▶ _Task objective_:
Rewrite as a numbered list the lines between the one containing "At what coordinates" and the end of the records, inclusive, skipping blank lines and leaving out the pictures.

▶ _Data listing_:
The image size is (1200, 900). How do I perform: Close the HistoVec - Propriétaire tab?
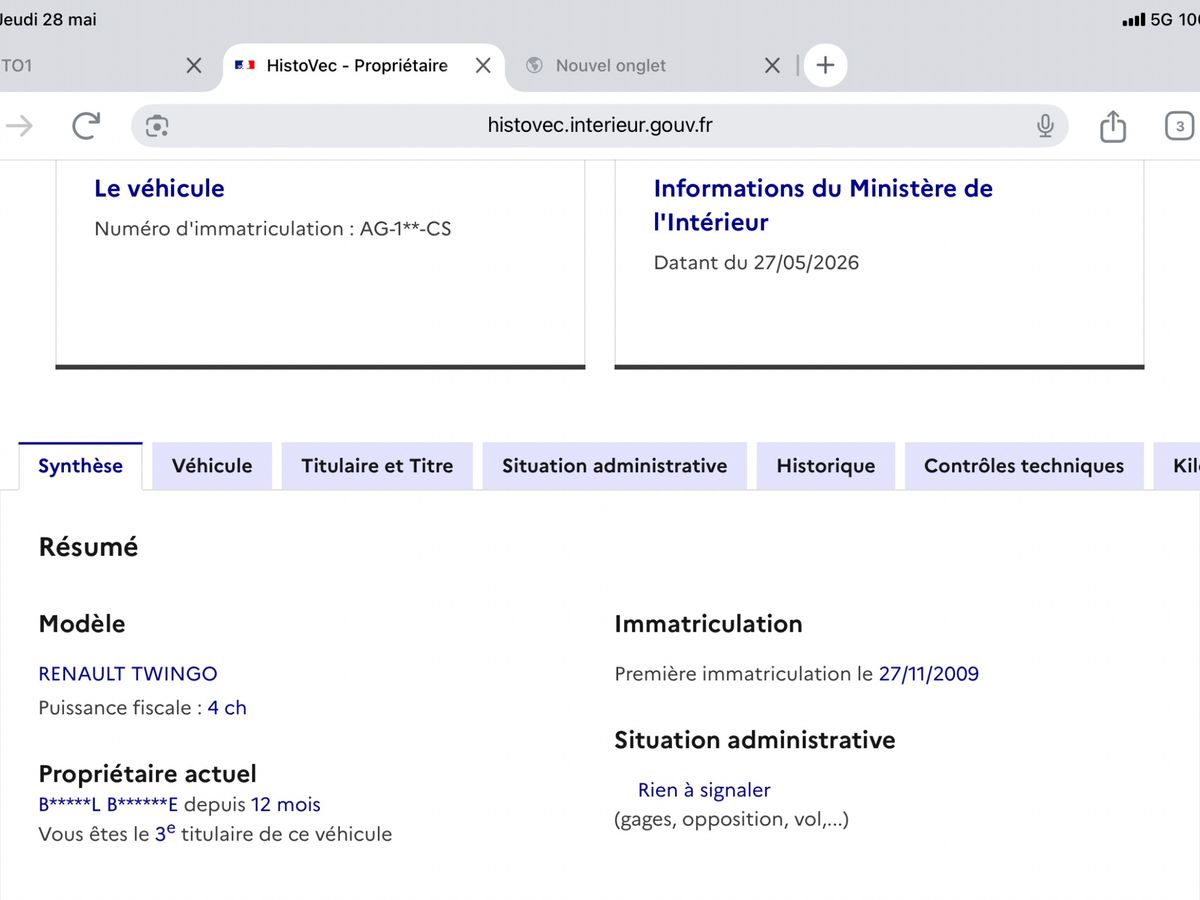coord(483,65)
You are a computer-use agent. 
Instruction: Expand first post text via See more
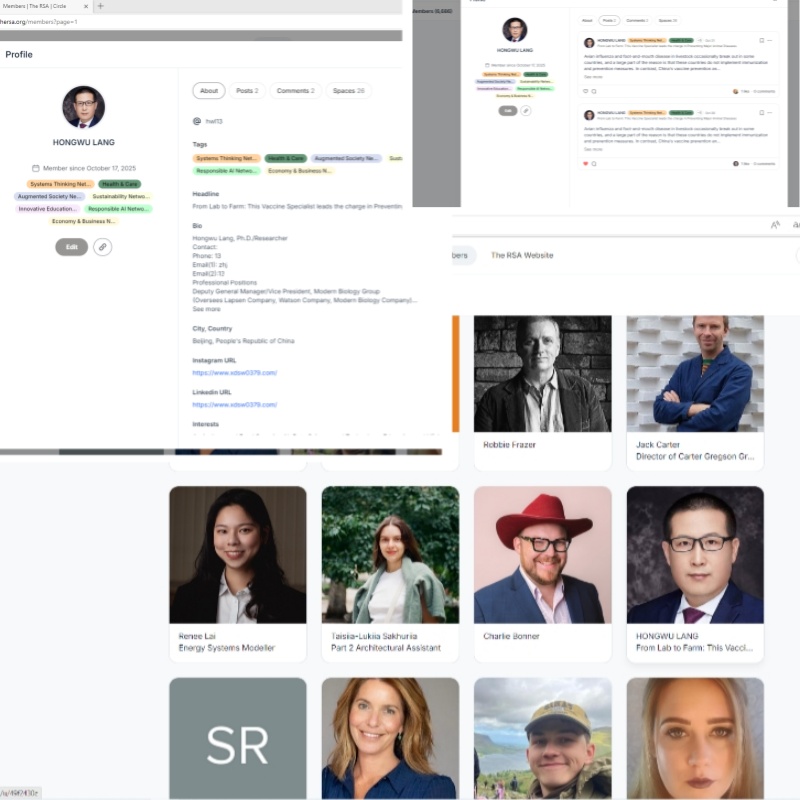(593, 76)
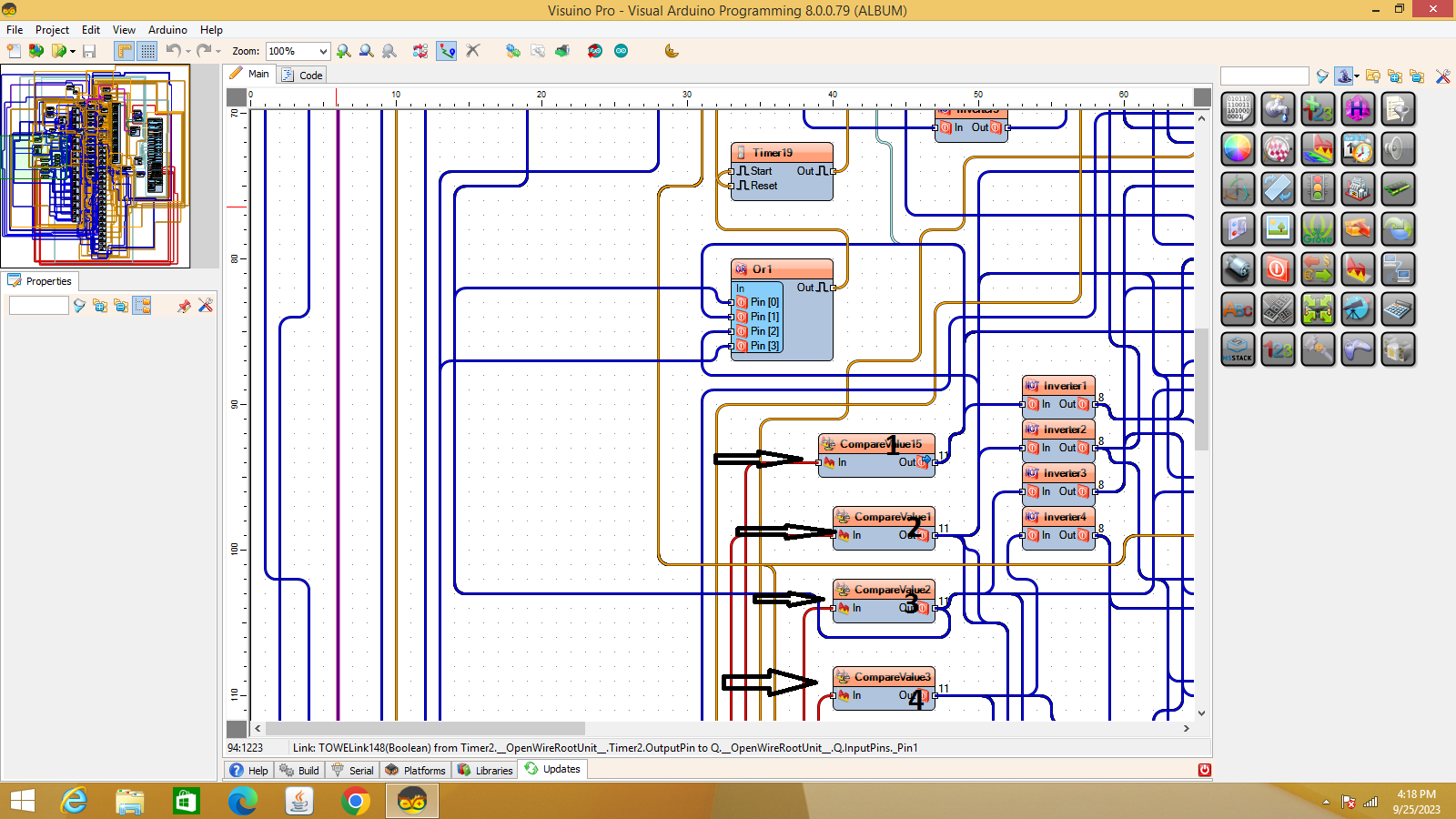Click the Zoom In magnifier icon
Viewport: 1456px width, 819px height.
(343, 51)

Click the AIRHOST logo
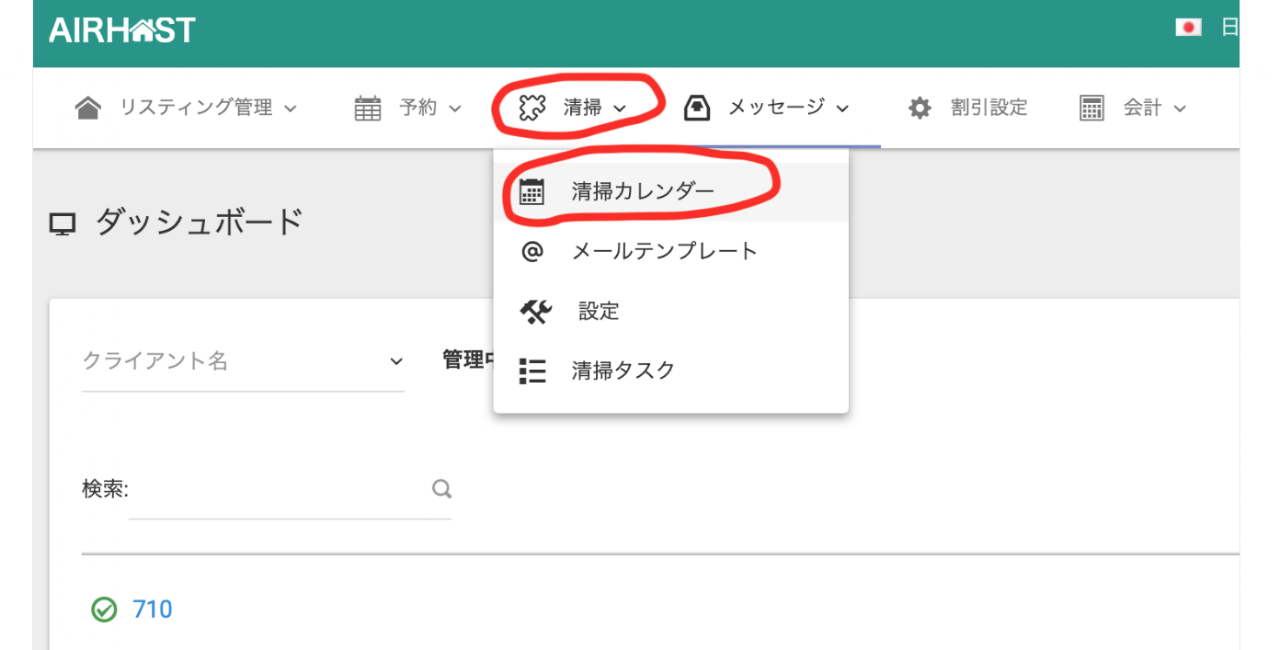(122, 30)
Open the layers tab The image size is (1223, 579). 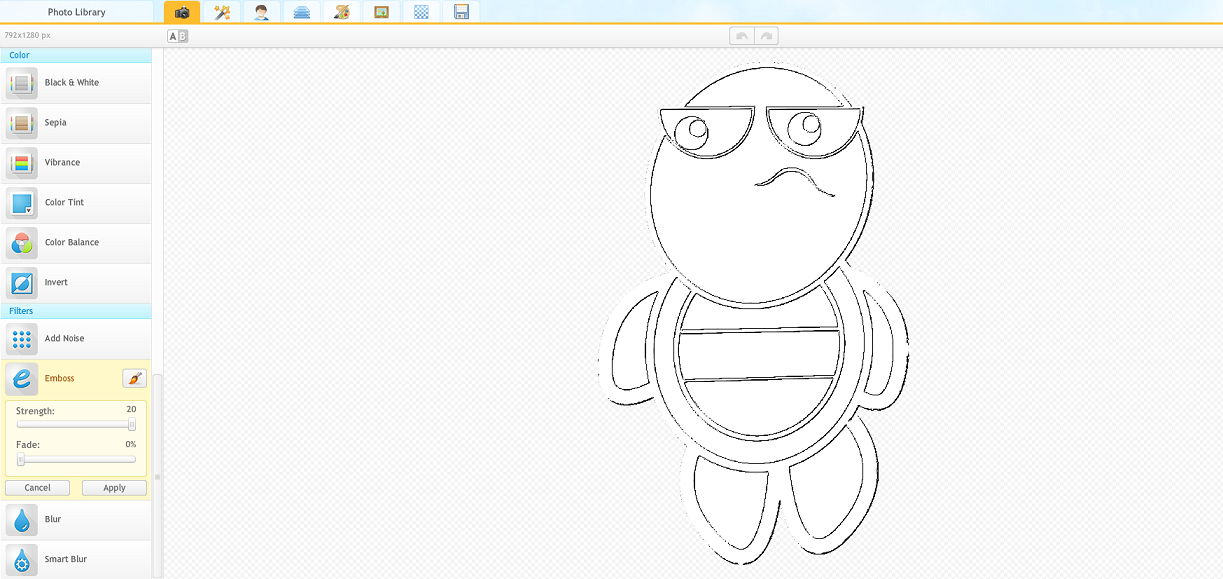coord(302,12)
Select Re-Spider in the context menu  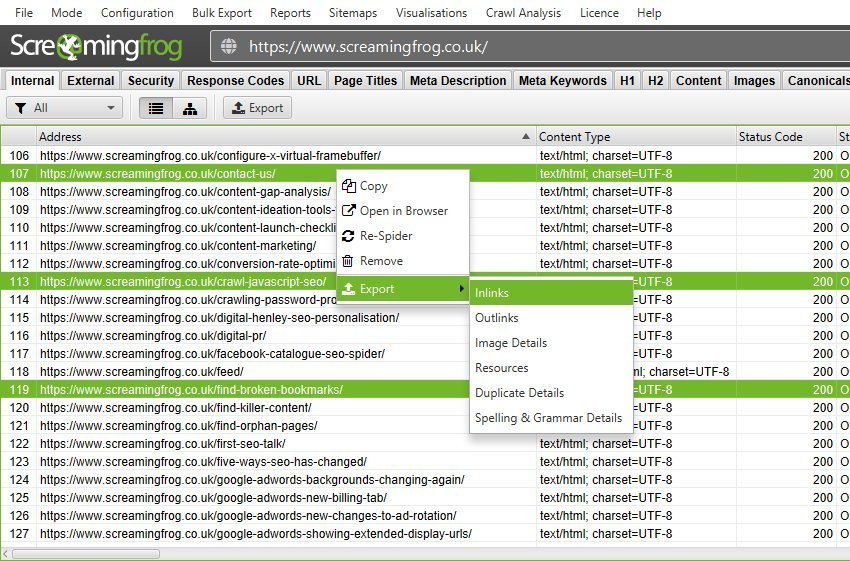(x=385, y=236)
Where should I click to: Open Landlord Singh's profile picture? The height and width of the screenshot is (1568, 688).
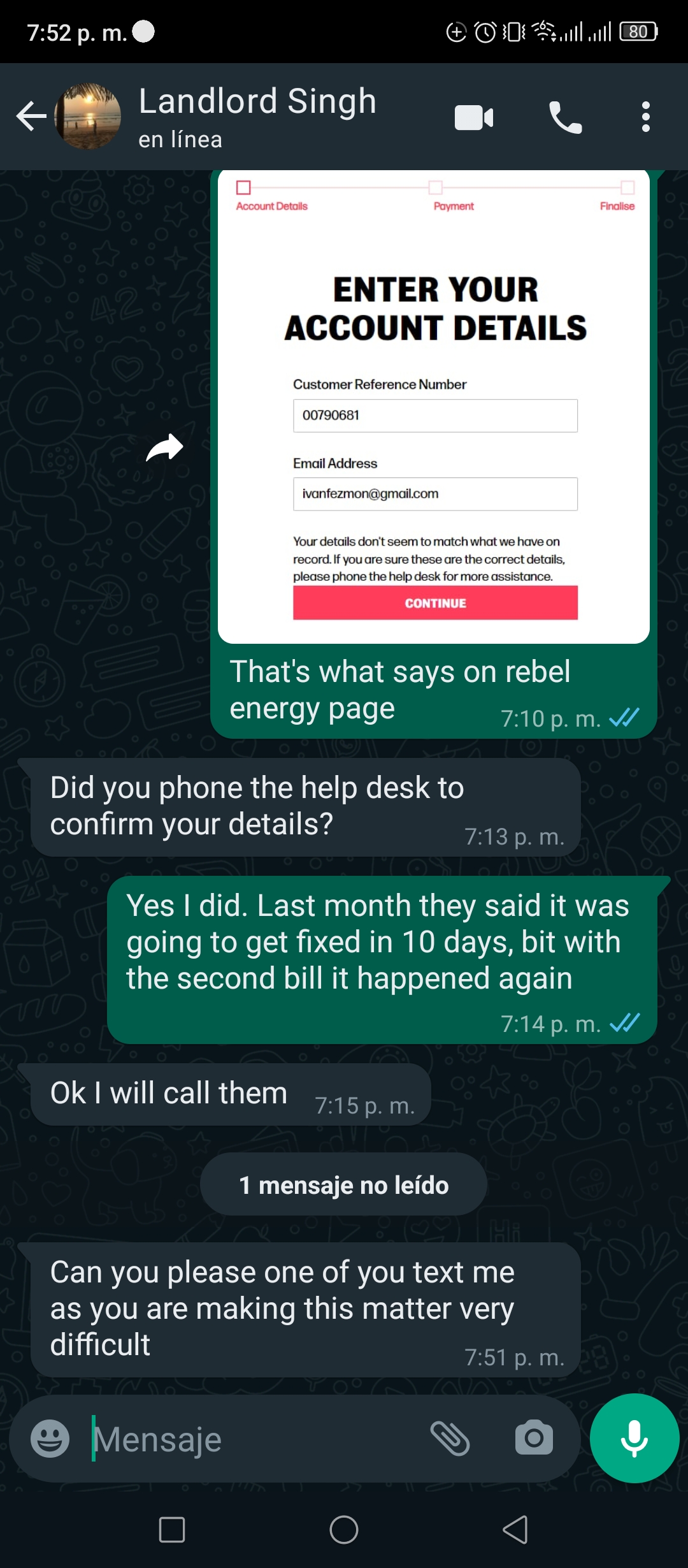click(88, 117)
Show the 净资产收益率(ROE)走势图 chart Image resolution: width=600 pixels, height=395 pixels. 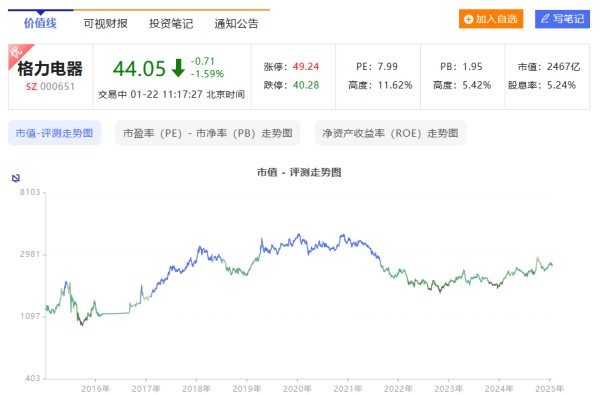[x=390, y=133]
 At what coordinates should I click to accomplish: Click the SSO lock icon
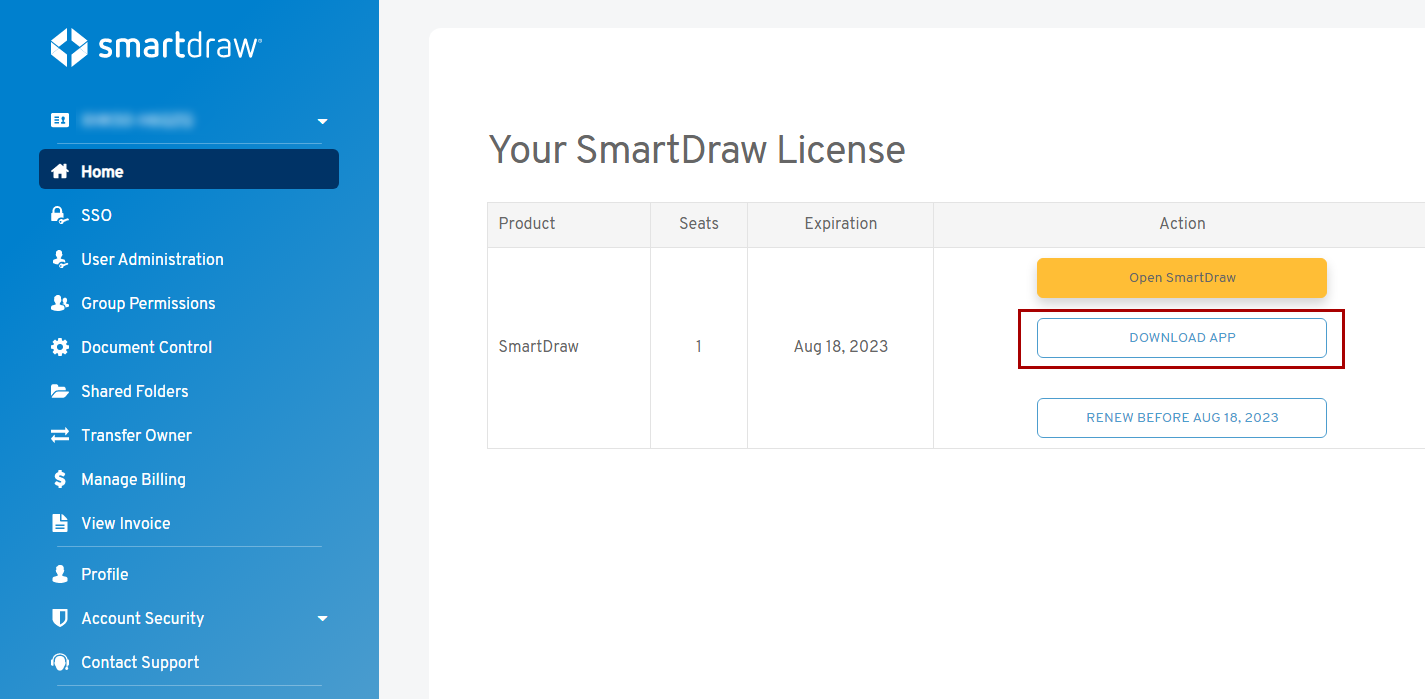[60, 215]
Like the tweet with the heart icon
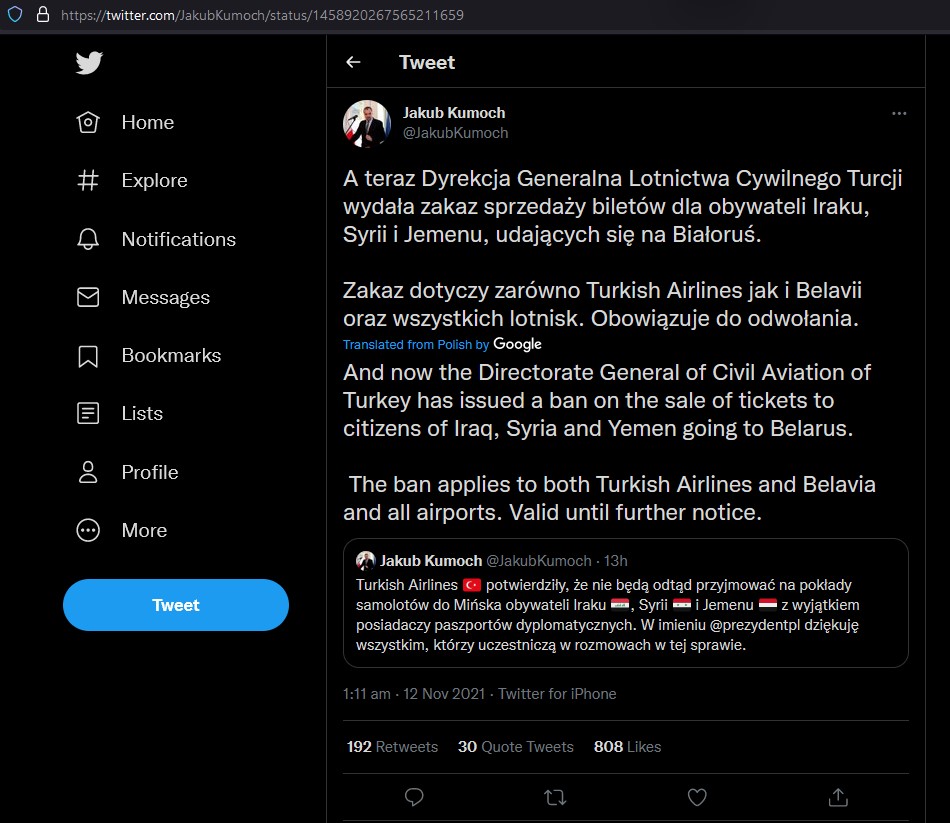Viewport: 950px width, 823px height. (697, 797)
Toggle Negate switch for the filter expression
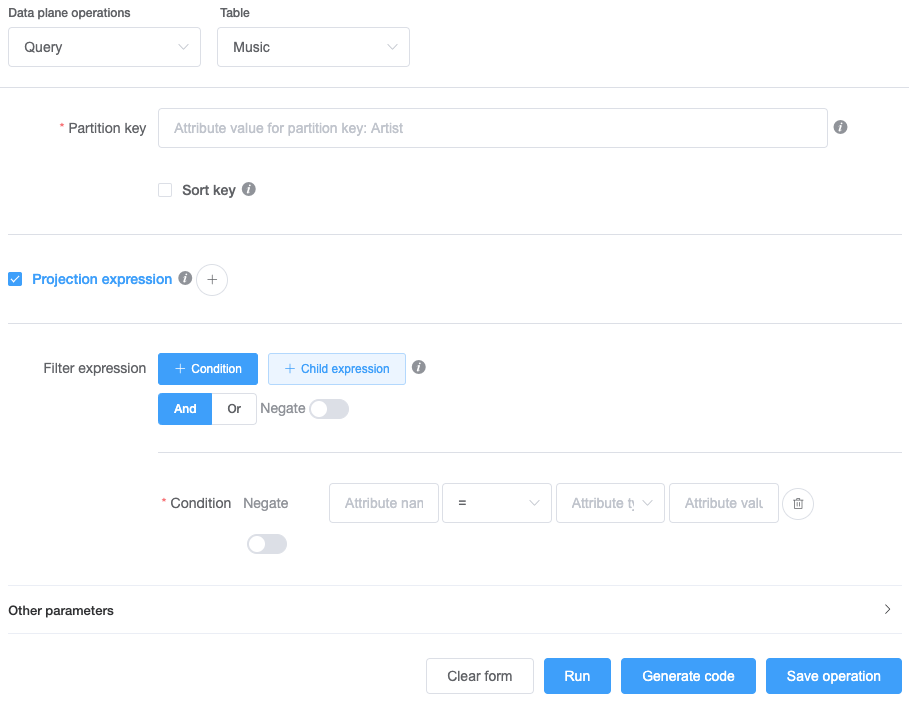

▶ _Answer below_:
1.  At what coordinates should I click to accomplish: Click the SSO lock icon
2. [60, 215]
3. Like the tweet with the heart icon
4. Viewport: 950px width, 823px height. (697, 797)
5. Toggle Negate switch for the filter expression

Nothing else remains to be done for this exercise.